ESPN’s Mark Saxon caught up with Cardinals ace Adam Wainwright on Saturday and asked for his thoughts. Wainwright has a history with players who celebrate on the field, as he hit Dodgers outfielder Yasiel Puig with a pitch, which prompted a benches-clearing argument during the 2014 NLCS. Here’s what Wainwright said recently:
“If a pitcher struck one of these great hitters out and then did a cartwheel off the mound, then the hitter’s going to throw everything, they’re going to bench-clear,” Wainwright said. “But if a hitter hits a homer and throws a bat 26 feet up in the air, they think it’s OK? I don’t know if that’s OK. I think you can have fun, but be respectful at the same time.”
“I just know there are always going to be people who stretch the boundaries of the unsaid rules,” Wainwright said. “There always have been. You can look back at Reggie Jackson in the ’70s. He was doing stuff like that and pimping balls, and there are many people that did it over the years. The different personalities are great — they help our game — but you can do it respectfully.”

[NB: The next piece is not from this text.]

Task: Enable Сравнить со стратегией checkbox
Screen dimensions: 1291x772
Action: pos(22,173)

What is considered “respectful” is in the eye of the beholder. Puig or Bautista’s bat flipping is par for the course in other cultures, but is deemed exuberant in America. Because it’s a subjective issue, because the “rule” is unwritten, and because the communication between interested parties has thus far been so poor, it seems as if we’re indentured to perennial back-and-forths about which displays of emotion are allowable.
I disagree with Wainwright’s assertion that a pitcher is held to more stringent behavioral standards than hitters as well. As I demonstrated recently, Giants reliever Sergio Romo — who told Harper to “shut up” — frequently celebrates on the mound. Wainwright is no different. Observe:
I have yet to hear of a batter throwing a bat at Wainwright in retaliation for any of his celebrations.

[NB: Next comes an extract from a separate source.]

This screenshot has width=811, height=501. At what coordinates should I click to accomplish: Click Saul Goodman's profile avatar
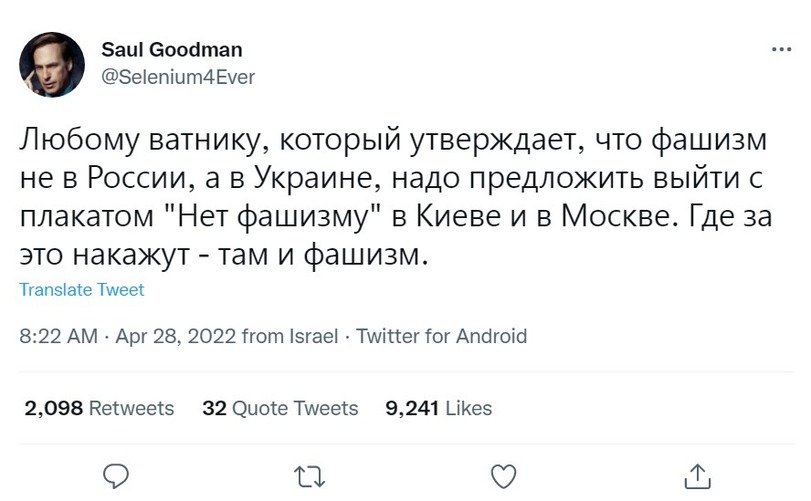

The late comedian George Carlin had a great bit about how one perceives other drivers. “Have you ever noticed when you’re driving that anyone who’s driving slower than you is an idiot and anyone driving faster than you is a maniac?”
When Wainwright or Romo or any other pitcher celebrates his success against a hitter, it’s great. But when a batter celebrates his success against a pitcher, he’s disrespectful.